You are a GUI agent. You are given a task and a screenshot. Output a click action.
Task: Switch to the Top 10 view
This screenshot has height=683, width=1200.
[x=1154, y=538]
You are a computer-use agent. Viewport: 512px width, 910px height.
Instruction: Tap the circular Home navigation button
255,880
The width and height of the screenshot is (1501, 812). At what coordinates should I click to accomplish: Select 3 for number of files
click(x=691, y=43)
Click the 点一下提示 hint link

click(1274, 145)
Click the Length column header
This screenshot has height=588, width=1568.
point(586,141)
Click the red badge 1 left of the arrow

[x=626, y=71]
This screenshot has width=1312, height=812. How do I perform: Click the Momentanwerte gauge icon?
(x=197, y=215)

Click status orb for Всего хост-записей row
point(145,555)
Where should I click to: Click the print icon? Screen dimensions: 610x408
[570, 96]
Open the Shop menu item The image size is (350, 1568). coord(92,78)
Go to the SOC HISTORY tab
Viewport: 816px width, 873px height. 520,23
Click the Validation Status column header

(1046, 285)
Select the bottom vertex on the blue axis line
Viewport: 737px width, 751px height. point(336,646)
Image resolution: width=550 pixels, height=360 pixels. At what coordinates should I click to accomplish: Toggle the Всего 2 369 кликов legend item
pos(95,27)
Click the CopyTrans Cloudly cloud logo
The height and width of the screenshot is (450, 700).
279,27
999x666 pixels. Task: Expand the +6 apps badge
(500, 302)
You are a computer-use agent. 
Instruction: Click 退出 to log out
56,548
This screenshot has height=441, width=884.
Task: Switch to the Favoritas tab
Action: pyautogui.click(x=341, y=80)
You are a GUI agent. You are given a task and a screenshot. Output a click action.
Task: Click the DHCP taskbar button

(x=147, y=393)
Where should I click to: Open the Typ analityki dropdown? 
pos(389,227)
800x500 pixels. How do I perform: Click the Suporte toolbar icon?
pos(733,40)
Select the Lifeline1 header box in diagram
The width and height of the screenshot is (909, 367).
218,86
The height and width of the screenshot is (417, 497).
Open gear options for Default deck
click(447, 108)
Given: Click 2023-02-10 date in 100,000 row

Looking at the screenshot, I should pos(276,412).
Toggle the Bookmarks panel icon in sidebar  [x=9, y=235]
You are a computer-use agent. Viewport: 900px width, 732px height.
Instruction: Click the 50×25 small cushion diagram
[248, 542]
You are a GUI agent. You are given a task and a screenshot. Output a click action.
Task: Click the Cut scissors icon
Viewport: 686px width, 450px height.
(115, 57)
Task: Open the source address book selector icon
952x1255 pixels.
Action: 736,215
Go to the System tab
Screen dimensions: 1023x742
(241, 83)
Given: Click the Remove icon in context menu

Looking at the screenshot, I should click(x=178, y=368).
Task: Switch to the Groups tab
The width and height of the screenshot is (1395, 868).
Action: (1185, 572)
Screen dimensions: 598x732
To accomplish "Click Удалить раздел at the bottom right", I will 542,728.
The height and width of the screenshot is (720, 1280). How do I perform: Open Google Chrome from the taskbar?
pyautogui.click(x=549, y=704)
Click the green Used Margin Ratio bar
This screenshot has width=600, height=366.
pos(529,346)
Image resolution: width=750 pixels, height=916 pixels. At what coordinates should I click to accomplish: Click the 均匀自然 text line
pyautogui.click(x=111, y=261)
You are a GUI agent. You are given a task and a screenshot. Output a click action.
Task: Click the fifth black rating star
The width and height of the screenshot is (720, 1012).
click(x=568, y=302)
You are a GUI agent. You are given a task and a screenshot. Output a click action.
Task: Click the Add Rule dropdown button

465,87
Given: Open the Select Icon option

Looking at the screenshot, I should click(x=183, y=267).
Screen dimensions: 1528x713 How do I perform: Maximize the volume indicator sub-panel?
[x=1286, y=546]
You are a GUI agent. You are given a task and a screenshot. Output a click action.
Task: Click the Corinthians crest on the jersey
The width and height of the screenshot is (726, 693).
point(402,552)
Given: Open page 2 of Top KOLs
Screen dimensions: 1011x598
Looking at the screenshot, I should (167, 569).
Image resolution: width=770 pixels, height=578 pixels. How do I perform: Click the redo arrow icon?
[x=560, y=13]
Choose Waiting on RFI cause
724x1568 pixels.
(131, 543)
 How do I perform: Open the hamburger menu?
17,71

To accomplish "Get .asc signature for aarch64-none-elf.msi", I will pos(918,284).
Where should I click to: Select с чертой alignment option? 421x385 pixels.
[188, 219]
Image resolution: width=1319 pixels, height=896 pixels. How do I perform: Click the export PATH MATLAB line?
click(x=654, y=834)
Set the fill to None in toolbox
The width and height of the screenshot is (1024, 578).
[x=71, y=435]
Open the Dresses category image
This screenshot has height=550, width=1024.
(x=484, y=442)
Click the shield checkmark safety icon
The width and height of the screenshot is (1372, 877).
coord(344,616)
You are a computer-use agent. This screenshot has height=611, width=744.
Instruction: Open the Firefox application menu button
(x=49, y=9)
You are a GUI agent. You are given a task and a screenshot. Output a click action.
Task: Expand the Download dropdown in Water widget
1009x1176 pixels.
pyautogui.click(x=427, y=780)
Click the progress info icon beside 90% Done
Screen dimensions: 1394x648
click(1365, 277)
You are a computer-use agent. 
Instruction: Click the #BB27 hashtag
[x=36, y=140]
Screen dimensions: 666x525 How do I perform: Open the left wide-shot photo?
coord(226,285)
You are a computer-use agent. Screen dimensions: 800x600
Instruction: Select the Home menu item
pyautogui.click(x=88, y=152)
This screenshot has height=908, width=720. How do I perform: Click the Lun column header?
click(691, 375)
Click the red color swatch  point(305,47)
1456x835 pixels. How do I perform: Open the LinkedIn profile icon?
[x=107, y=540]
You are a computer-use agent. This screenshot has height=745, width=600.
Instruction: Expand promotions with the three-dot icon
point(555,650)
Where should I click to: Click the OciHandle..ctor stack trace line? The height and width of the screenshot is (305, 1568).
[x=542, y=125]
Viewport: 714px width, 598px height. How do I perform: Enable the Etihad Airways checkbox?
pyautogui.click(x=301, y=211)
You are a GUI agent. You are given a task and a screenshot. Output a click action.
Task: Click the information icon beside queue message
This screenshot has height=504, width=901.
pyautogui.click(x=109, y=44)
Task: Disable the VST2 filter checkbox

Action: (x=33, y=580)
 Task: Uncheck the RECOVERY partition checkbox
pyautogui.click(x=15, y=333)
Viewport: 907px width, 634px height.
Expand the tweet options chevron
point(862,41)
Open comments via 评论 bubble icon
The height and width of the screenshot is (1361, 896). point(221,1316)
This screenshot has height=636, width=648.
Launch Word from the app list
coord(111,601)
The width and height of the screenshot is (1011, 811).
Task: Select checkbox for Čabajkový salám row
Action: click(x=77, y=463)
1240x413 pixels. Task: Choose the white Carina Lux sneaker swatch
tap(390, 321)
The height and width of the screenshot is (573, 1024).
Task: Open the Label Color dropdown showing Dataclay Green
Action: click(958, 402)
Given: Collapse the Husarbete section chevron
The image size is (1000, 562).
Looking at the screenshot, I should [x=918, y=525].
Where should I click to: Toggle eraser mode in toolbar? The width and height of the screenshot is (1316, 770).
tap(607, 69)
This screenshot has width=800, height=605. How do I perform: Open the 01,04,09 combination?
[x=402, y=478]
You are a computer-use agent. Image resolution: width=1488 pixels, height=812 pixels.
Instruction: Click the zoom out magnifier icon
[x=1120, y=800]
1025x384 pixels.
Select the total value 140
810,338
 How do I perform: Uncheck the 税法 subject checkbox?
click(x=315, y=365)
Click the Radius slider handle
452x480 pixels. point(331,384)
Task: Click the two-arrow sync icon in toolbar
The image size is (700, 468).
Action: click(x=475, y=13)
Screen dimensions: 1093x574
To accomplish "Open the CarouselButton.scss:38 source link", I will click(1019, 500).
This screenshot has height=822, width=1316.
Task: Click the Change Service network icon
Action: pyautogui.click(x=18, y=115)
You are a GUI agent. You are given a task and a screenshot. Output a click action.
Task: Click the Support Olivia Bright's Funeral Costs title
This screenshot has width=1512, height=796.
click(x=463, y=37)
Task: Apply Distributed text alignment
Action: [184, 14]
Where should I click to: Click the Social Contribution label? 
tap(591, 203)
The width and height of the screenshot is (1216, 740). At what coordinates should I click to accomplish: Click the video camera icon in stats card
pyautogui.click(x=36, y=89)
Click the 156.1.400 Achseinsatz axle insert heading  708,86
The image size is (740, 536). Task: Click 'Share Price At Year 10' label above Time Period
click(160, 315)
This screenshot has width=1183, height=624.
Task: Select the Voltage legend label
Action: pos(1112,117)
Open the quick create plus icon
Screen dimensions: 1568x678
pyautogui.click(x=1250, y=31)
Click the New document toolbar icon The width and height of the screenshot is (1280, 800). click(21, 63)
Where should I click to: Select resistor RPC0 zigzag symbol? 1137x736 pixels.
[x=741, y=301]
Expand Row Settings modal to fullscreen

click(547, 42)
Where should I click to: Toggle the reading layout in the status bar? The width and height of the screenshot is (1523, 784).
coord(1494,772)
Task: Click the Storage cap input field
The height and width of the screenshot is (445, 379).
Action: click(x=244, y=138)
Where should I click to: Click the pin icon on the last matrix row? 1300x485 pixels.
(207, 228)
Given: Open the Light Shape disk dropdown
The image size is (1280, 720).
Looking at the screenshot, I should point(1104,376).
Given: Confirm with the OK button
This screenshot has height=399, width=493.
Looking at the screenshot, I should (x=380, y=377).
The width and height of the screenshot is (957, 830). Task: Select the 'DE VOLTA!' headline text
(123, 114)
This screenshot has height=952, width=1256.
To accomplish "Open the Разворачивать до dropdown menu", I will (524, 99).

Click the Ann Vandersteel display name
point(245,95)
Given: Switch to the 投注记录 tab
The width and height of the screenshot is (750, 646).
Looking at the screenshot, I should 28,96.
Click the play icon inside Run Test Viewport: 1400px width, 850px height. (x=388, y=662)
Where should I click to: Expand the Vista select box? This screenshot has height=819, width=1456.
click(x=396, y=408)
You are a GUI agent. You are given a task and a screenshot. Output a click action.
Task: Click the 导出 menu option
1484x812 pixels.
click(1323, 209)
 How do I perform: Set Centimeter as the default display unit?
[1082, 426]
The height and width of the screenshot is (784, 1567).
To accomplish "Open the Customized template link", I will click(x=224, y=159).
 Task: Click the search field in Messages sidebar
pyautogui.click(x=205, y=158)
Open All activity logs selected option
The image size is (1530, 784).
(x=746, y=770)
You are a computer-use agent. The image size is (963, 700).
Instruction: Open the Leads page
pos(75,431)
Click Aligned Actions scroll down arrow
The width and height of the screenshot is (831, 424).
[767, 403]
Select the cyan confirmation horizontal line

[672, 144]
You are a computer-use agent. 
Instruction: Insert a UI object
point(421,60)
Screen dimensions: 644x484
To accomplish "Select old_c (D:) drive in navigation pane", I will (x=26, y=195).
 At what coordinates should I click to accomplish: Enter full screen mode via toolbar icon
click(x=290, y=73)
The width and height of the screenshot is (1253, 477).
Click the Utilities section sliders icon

◇ ◇ ◇

**Work to complete**
From the first line of the data above to the line containing "You are a computer-use agent. Viewport: 512px", repeat everything exactly and add nothing.

**Answer to this problem**
You are a GUI agent. You are given a task and a screenshot. Output a click action.
Task: Switch to the Top 10 view
This screenshot has height=683, width=1200.
[x=1154, y=538]
You are a computer-use agent. Viewport: 512px width, 910px height.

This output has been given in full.